• What is being asked:
Would you reproduce the whole listing exactly, dropping any pictures it holds?

____

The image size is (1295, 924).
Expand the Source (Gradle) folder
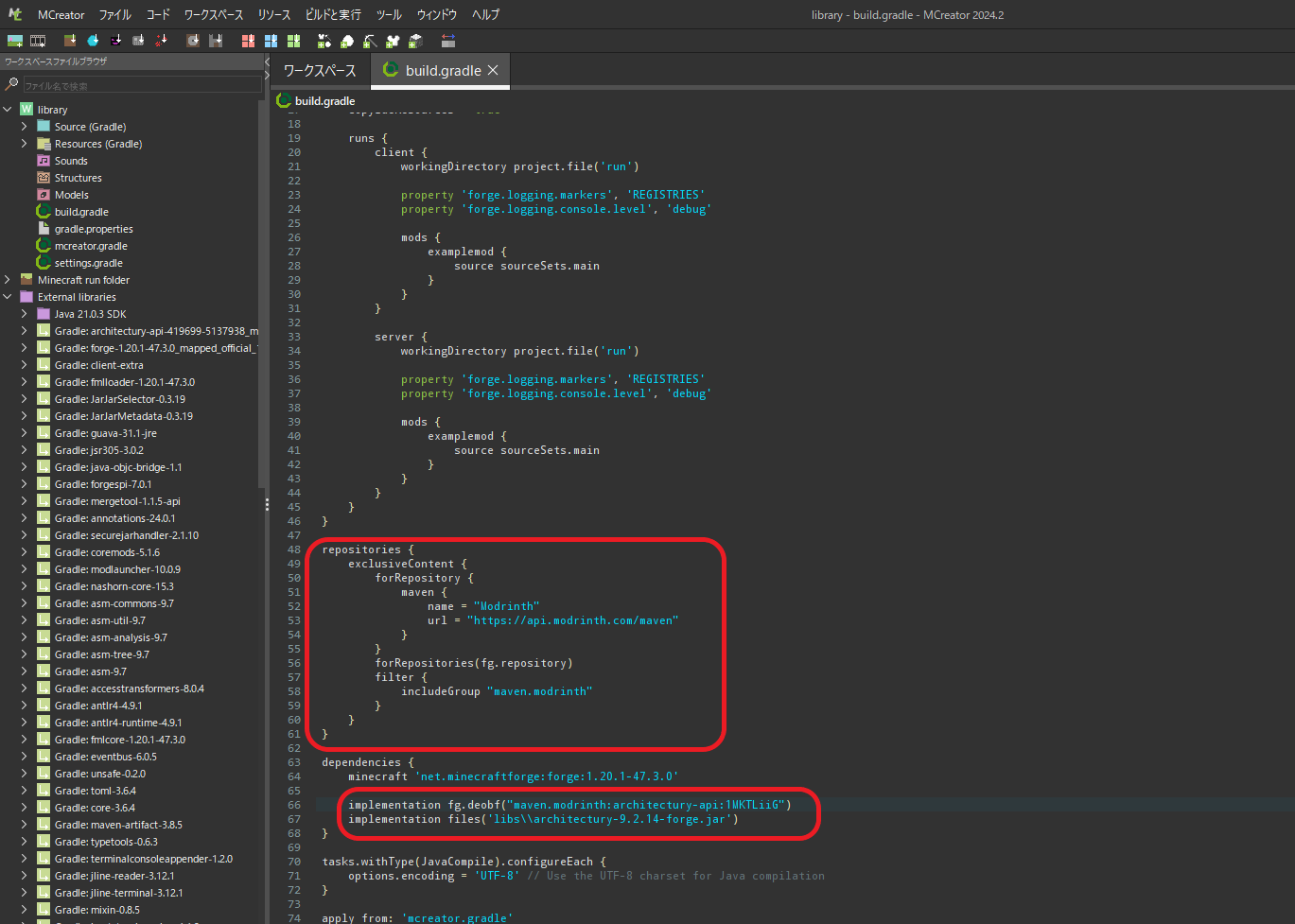(x=24, y=127)
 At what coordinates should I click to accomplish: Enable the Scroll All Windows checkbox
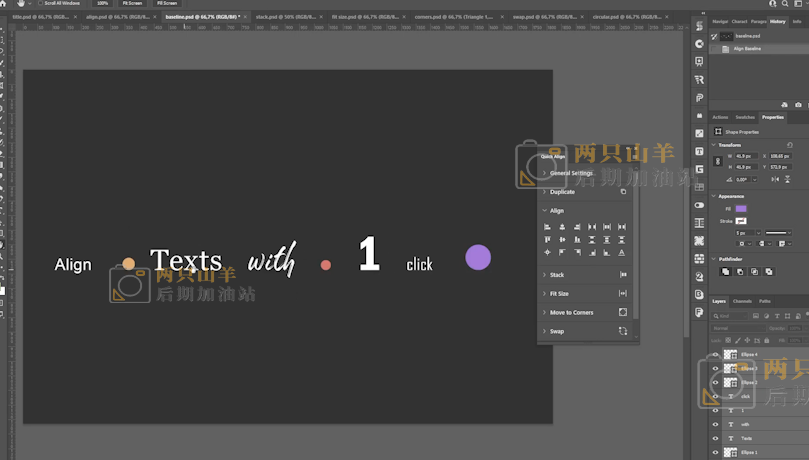point(41,4)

____

• Solution to this problem:
The image size is (1295, 924).
Expand the Source (Gradle) folder
(x=24, y=127)
 At what coordinates should I click to accomplish: Enable the Scroll All Windows checkbox
point(41,4)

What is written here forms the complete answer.